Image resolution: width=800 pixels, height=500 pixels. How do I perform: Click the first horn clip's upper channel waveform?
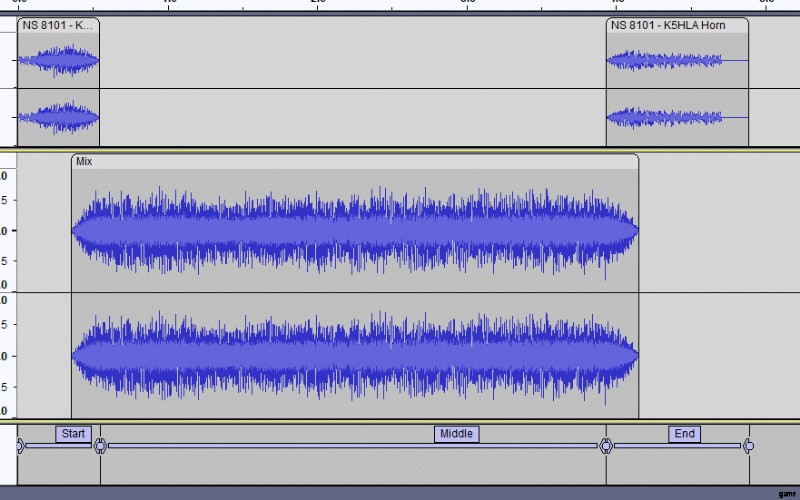point(58,61)
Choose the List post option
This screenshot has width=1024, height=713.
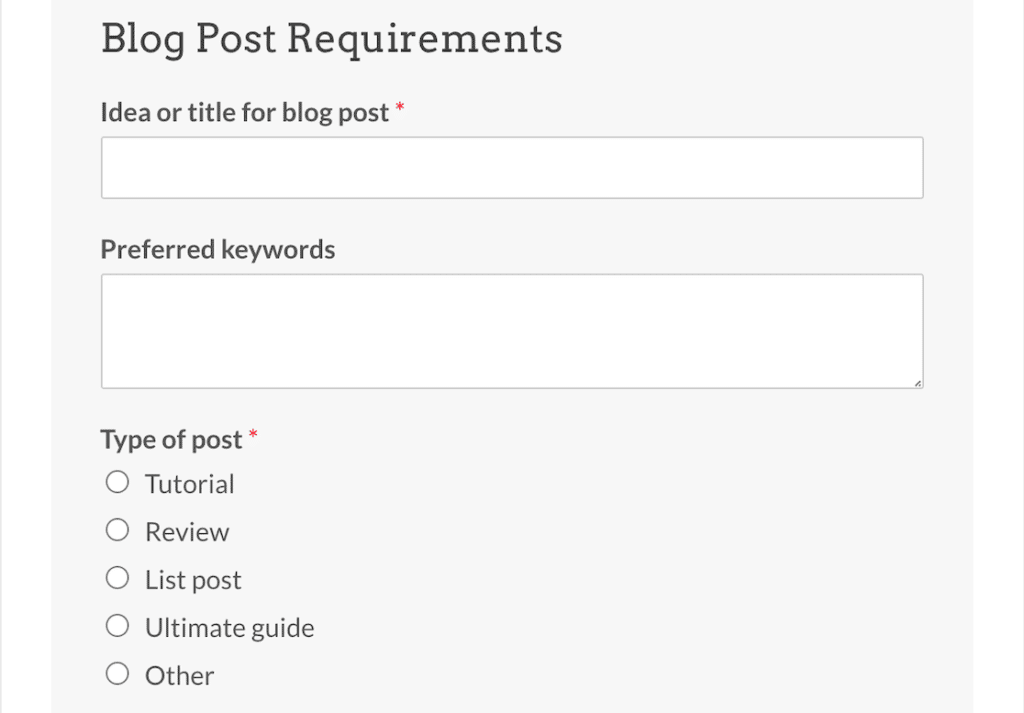tap(117, 577)
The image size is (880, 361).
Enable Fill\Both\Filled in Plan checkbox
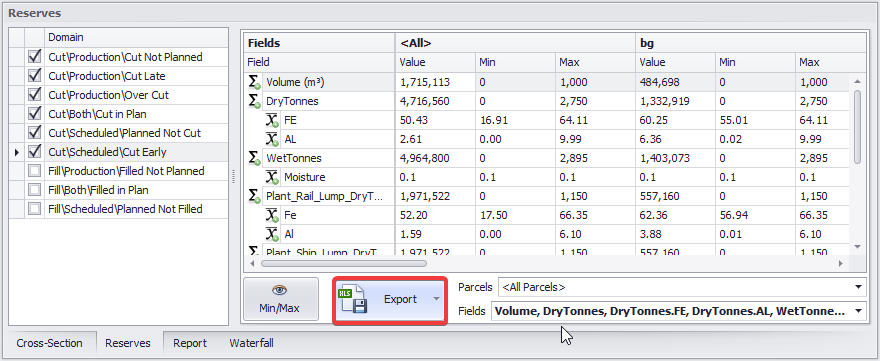[x=35, y=190]
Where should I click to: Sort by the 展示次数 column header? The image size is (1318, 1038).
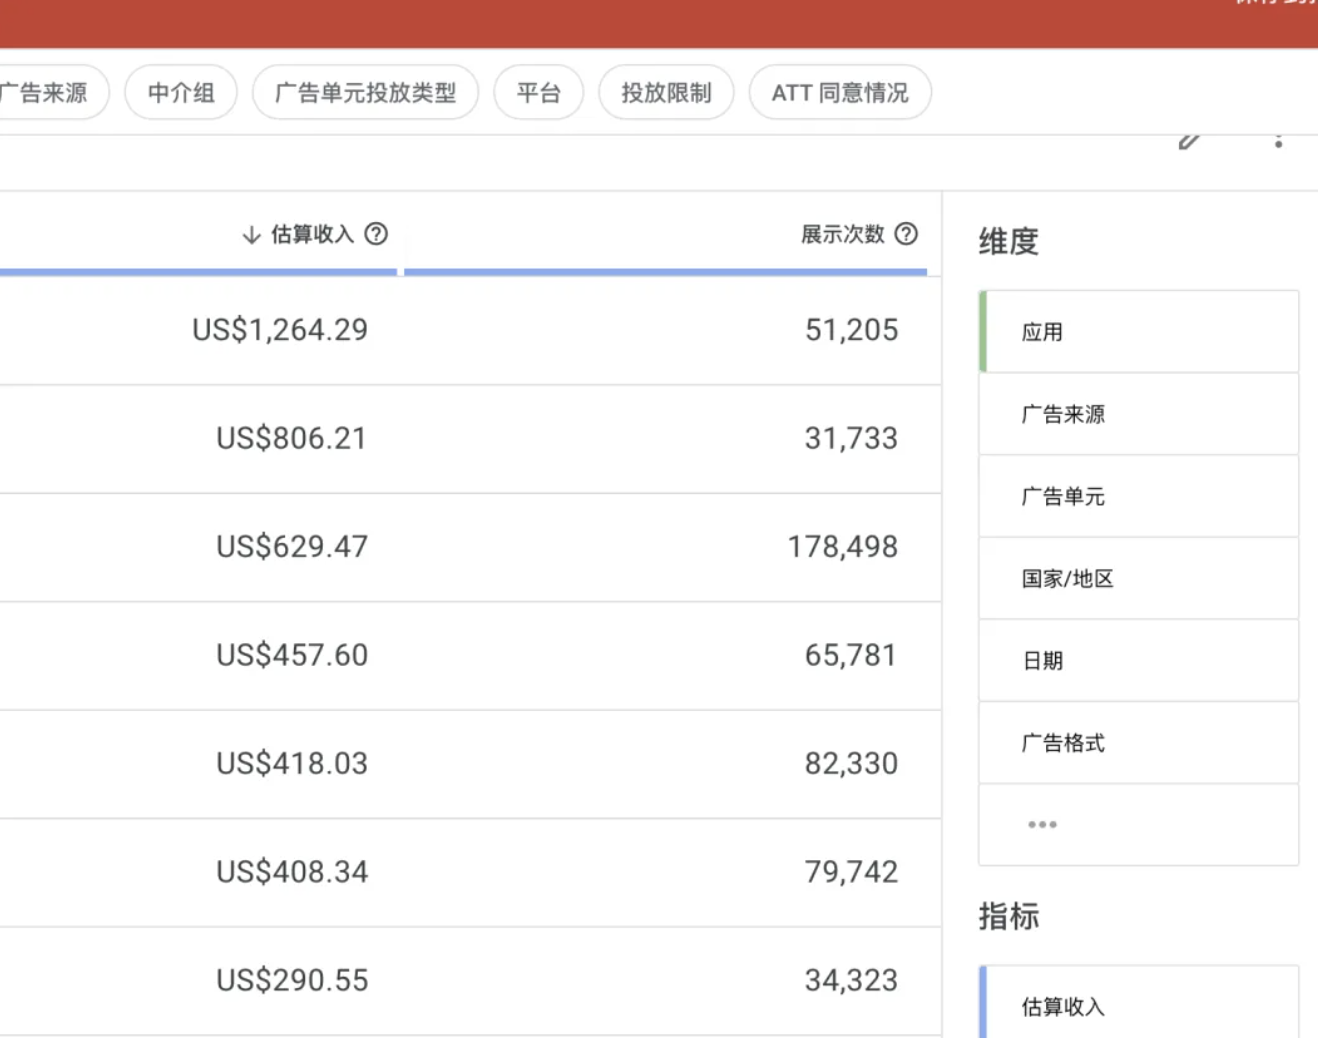[842, 234]
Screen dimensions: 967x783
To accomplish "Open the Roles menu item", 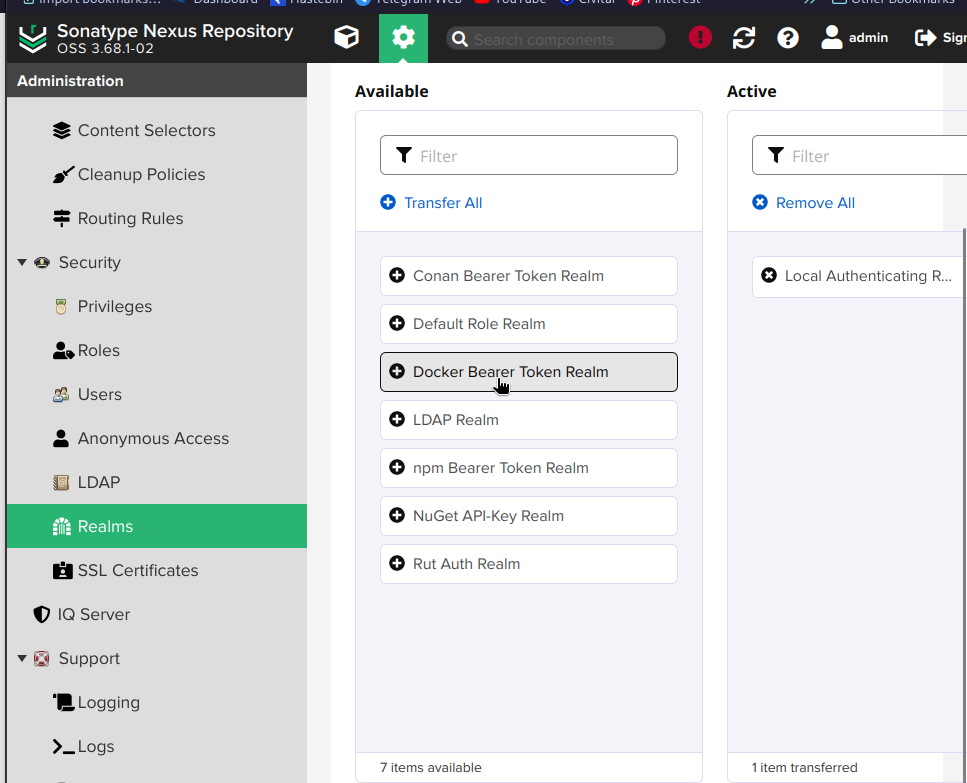I will click(x=98, y=351).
::::::
### TASK ITEM
Only the lines from the top of the records through the line with "The image size is (880, 361)." belong in the copy; write them out exactly, leaving out pictures.

### RESULT OF THE EXERCISE
Image resolution: width=800 pixels, height=500 pixels. How do I perform: Click the first horn clip's upper channel waveform?
point(58,61)
Choose the List post option
This screenshot has width=1024, height=713.
tap(117, 577)
The image size is (880, 361).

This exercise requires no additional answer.